=== Begin Enclosure ===

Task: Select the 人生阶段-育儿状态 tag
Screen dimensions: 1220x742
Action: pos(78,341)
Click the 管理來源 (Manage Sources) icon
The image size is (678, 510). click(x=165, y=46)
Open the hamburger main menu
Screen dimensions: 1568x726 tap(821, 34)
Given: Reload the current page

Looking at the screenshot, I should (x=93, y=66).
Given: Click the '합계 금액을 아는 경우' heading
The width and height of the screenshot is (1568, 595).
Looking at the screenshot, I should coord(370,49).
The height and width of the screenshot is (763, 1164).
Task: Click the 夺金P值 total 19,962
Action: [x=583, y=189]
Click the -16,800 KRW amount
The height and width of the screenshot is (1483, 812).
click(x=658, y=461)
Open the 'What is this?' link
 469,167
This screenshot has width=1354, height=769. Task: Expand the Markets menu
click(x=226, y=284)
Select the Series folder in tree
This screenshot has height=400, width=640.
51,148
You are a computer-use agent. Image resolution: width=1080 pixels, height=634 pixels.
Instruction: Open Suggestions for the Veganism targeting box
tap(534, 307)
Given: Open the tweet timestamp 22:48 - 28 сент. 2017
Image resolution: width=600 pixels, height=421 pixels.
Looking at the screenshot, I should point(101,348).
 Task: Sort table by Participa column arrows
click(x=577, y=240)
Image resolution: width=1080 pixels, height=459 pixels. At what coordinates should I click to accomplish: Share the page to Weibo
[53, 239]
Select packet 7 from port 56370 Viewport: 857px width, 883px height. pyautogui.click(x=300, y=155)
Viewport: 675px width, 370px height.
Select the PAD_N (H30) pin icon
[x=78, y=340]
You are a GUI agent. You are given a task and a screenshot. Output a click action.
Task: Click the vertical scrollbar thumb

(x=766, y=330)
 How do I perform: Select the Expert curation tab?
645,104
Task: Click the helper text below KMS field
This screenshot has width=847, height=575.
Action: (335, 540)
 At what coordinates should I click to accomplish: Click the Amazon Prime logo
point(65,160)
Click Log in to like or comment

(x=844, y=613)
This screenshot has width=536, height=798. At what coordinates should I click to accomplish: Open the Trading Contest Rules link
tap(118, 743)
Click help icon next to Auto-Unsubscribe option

=== End Enclosure ===

Could you transcribe all of the data exactly as it is given?

● FINISHED TASK:
Task: Select the 人生阶段-育儿状态 tag
Screen dimensions: 1220x742
Action: pos(78,341)
Click the 管理來源 (Manage Sources) icon
The image size is (678, 510). click(x=165, y=46)
Open the hamburger main menu
Screen dimensions: 1568x726 tap(821, 34)
Given: Reload the current page

Looking at the screenshot, I should (x=93, y=66).
Given: Click the '합계 금액을 아는 경우' heading
The width and height of the screenshot is (1568, 595).
Looking at the screenshot, I should coord(370,49).
The height and width of the screenshot is (763, 1164).
Task: Click the 夺金P值 total 19,962
Action: [x=583, y=189]
Click the -16,800 KRW amount
The height and width of the screenshot is (1483, 812).
click(x=658, y=461)
Open the 'What is this?' link
 469,167
This screenshot has width=1354, height=769. Task: Expand the Markets menu
click(x=226, y=284)
Select the Series folder in tree
This screenshot has height=400, width=640.
51,148
You are a computer-use agent. Image resolution: width=1080 pixels, height=634 pixels.
Instruction: Open Suggestions for the Veganism targeting box
tap(534, 307)
Given: Open the tweet timestamp 22:48 - 28 сент. 2017
Image resolution: width=600 pixels, height=421 pixels.
Looking at the screenshot, I should point(101,348).
 Task: Sort table by Participa column arrows
click(x=577, y=240)
Image resolution: width=1080 pixels, height=459 pixels. At what coordinates should I click to accomplish: Share the page to Weibo
[53, 239]
Select packet 7 from port 56370 Viewport: 857px width, 883px height. pyautogui.click(x=300, y=155)
Viewport: 675px width, 370px height.
Select the PAD_N (H30) pin icon
[x=78, y=340]
You are a GUI agent. You are given a task and a screenshot. Output a click action.
Task: Click the vertical scrollbar thumb

(x=766, y=330)
 How do I perform: Select the Expert curation tab?
645,104
Task: Click the helper text below KMS field
This screenshot has width=847, height=575.
Action: (335, 540)
 At what coordinates should I click to accomplish: Click the Amazon Prime logo
point(65,160)
Click Log in to like or comment

(x=844, y=613)
This screenshot has width=536, height=798. At what coordinates should I click to accomplish: Open the Trading Contest Rules link
tap(118, 743)
Click help icon next to Auto-Unsubscribe option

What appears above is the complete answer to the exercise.